The supervolcano of the Phlegraean Fields near Naples had taken a break after months of high earthquake activity. Since Thursday, one earthquake has followed the next. The fear of an outbreak is back.
Pozzuoli – In the summer, the supervolcano of the Phlegraean Fields in southern Italy terrorized the residents of the Bay of Pozzuoli on the western outskirts of Naples with seemingly endless earthquakes. The shocks repeatedly drove people onto the streets in the middle of the night. In June and August the earth shook over 1,000 times in the region and over 600 times in September. There were days when it shook over 100 times. The shocks reached a magnitude of 4.2. Thank God there was only minor damage.
Italian supervolcano has potential for mega-disaster
The Phlegraean Fields are a huge Ice Age volcanic crater with a diameter of 16 kilometers, which erupted several times in prehistoric times, severely devastating the entire present-day province of Campania and destroying life for dozens of kilometers around.
It even influenced the climate worldwide and, according to a scientific theory, is said to have accelerated the extinction of the Neanderthals. For around 40,000 years there have only been relatively small eruptions within this giant crater, which are evidenced by dozens of lakes and hills – most recently in 1538.
In addition to the incessant swarms of earthquakes, continuous uplift of the earth’s surface around the port city of Pozzuoli also caused great concern. The authorities explained this not with magma rising directly beneath the earth’s surface, but with hot gases and water that were heated above a deeper magma chamber. In October it suddenly became strangely quiet around the supervolcano. The earth sometimes only shook once a day and usually so weakly that people didn’t feel it.

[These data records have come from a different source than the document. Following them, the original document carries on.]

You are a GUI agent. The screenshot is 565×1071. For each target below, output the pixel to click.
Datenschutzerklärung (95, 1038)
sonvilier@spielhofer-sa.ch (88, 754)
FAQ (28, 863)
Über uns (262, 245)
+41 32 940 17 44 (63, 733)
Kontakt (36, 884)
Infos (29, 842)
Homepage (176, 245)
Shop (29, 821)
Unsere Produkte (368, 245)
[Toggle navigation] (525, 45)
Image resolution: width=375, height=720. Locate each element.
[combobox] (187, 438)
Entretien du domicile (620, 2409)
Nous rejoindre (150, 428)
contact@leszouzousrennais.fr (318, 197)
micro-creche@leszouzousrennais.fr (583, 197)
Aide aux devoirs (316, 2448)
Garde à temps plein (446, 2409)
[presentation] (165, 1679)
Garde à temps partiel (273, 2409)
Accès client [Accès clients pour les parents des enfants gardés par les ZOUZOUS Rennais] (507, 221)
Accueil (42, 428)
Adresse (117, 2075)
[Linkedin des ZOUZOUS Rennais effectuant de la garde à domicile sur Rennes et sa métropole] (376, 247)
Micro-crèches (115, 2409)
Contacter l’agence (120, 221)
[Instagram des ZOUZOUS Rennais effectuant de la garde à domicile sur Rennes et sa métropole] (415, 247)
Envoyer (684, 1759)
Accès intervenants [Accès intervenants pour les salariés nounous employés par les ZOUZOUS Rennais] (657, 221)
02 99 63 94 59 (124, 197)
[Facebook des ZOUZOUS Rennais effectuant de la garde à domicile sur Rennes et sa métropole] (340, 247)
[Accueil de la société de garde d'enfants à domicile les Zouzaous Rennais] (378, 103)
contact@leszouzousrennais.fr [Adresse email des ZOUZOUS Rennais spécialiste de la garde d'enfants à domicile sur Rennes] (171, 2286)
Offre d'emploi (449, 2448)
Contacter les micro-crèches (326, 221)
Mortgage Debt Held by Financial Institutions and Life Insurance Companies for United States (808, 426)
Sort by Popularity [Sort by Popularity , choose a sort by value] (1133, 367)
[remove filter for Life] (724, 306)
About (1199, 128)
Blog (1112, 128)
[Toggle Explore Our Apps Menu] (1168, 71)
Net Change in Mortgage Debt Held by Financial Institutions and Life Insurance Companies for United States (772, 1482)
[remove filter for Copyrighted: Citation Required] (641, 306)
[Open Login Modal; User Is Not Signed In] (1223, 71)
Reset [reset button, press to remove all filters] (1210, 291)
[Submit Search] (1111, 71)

Supervolcano ends quake break with violent shock – video camera records everything
But on Thursday evening the supervolcano returned with a violent shock, and since then one quake has followed the next: around 7:41 p.m., the residents of the region felt the quake, which the National Institute of Geophysics and Volcanology (INGV) gave a magnitude of 3.1 on the Richter scale. The shock was felt particularly in Pozzuoli, but also in the neighboring towns of Quarto and Bacoli and also in some districts of Naples. And like so many times before, the quake was accompanied by a loud roar. The epicenter was near the Solfatara volcanic crater, known as a tourist attraction for its hot springs, on the border between Pozzuoli and Naples. A surveillance camera recorded everything shaking on a terrace.
The shock had already been announced by smaller earthquakes, and by Friday (November 24th) at eleven o’clock, 22 earthquakes had been registered within 24 hours, seven of which were above magnitude one. Over 1,145 residents of the area reported to the INGV that they felt the shocks.
“Like a balloon about to burst”
Fear is spreading again in the Facebook group “Those from the Red Zone of the Phlegraean Fields”: “This means that the activity has unfortunately resumed,” writes one user. “It’s actually starting again,” said one user. A Carlo C.: types: “It’s kind of like something pushing a door. The pressure was strong for a long time, then it went away, but it didn’t stop. Sooner or later the door will shake again.”
The slowdown in the rise of the ground in recent weeks may have been caused by the fact that it has now lost its elasticity. And so even with constant pressure, the stiffness of the floor is no longer the same as before. “Like a balloon that, when inflated, increases in volume, but then reaches a certain point where it no longer inflates.” Everyone knows that the balloon then bursts shortly afterwards…
Experts warn that the Phlegraean fields are like neighboring Vesuvius ripe for an outbreak are.